Re: Issue with Flink UI for Flink 1.14.0

2022-02-10 Thread Guillaume Vauvert

Hi,

This issue is impacting all deployments with 2 JobManagers or more (HA 
mode), because in this case serialization is used (well, depending on 
the JobManager who is responding, the Leader or a Follower).


It prevents:

* usage of Flink UI

* usage of Flink command "flink.sh list"

* usage of Flink REST API "/jobs/overview"
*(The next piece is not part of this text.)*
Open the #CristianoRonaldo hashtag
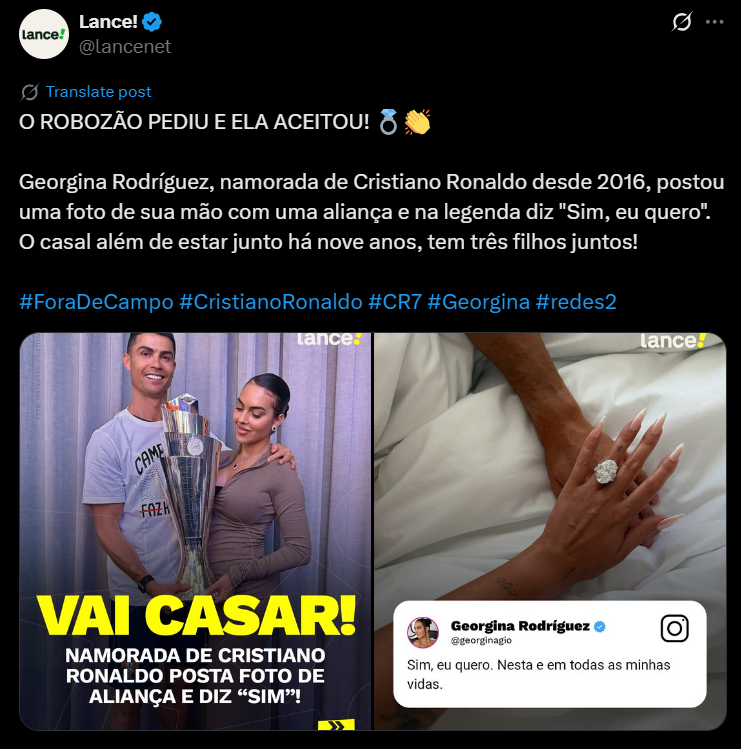Viewport: 741px width, 749px height. coord(271,302)
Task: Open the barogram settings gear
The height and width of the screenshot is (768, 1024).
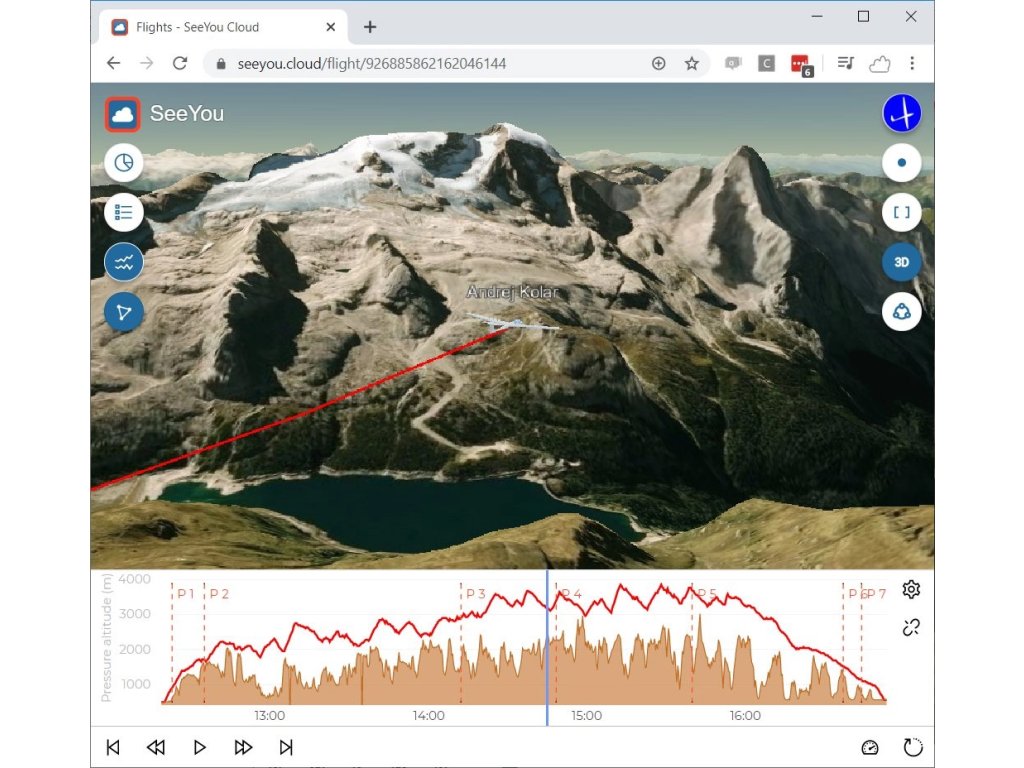Action: coord(910,589)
There are some workaround for all impacts, but that is additional work, 
so impact is important.


Should it be possible to release sooner than "planned" ?

Thanks !

--

Guillaume

On 10/02/2022 11.35, Roman Khachatryan wrote:

Hi,

AFAIK there are no plans currently to release 1.14.4.
The previous one (1.14.3) was released on Jan 20, so I'd 
1.14.4 preparation to start in the next several weeks.


Regards,
Roman


On Tue, Feb 8, 2022 at 7:31 PM Sweta Kalakuntla 
 wrote:


I am facing the same issue, do we know when 1.14.4 will be released?

Thanks.

On Fri, Jan 21, 2022 at 3:28 AM Chesnay Schepler
 wrote:

While FLINK-24550 was indeed fixed unfortunately a similar bug
was also introduced
(https://issues.apache.org/jira/browse/FLINK-25732).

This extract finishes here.